What you should do: Take from the material every line that contains the word "sidebar".

Records shown:
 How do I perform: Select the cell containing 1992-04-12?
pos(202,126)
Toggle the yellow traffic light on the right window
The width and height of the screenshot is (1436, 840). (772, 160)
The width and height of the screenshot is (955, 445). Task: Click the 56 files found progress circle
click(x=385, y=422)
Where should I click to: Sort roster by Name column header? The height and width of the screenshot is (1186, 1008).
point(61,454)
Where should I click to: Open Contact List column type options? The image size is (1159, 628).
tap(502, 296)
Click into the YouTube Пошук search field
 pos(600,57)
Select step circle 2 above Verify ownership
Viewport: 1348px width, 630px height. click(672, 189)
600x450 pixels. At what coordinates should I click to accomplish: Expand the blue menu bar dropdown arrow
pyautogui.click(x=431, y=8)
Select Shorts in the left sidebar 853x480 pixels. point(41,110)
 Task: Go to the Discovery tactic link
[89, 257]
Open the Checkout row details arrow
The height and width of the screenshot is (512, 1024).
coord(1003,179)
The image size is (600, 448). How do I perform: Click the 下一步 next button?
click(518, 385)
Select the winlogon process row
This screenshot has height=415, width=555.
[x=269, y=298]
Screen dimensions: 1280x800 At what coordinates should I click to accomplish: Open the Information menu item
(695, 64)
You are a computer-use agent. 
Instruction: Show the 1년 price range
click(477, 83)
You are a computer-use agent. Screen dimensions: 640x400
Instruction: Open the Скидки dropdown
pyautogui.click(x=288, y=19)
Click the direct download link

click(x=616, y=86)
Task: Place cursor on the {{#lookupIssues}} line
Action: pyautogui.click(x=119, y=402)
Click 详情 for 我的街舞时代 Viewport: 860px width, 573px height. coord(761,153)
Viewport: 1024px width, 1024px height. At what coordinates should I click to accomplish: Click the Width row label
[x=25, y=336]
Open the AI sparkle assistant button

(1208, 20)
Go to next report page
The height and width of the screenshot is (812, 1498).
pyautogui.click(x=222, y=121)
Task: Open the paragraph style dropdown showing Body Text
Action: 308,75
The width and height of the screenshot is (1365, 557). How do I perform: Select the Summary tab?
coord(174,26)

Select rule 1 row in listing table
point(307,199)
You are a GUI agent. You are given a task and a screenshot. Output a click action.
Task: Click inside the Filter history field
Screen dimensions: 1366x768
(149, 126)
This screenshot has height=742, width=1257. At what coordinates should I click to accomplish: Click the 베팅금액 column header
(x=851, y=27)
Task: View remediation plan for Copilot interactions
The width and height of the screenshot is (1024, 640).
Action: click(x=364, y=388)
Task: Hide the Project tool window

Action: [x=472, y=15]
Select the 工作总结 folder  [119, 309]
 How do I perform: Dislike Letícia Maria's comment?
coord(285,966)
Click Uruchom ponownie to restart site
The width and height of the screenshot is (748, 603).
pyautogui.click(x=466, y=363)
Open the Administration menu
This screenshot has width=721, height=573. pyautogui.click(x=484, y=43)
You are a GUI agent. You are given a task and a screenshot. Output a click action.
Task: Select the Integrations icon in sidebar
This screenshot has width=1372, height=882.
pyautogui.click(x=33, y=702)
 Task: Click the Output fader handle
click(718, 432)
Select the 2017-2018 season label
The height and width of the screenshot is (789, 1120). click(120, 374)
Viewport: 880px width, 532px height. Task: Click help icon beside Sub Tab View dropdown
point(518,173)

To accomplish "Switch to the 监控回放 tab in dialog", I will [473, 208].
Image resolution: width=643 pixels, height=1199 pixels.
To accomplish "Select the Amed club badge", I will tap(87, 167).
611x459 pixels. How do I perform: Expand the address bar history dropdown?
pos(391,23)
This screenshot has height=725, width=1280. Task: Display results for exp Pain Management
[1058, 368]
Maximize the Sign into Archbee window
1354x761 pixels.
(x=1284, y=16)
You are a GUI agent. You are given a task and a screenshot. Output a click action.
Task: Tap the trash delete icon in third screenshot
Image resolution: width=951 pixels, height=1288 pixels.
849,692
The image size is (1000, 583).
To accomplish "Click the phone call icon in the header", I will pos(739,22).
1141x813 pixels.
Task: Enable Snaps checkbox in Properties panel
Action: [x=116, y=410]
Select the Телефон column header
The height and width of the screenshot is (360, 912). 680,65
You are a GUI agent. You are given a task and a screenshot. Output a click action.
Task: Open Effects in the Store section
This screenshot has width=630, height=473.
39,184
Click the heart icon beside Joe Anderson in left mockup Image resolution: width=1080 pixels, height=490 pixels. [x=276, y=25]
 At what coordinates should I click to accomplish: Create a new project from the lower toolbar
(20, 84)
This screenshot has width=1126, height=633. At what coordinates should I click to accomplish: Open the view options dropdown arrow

Response to the exercise:
Select Shorts in the left sidebar 853x480 pixels. point(41,110)
Task: Select the Integrations icon in sidebar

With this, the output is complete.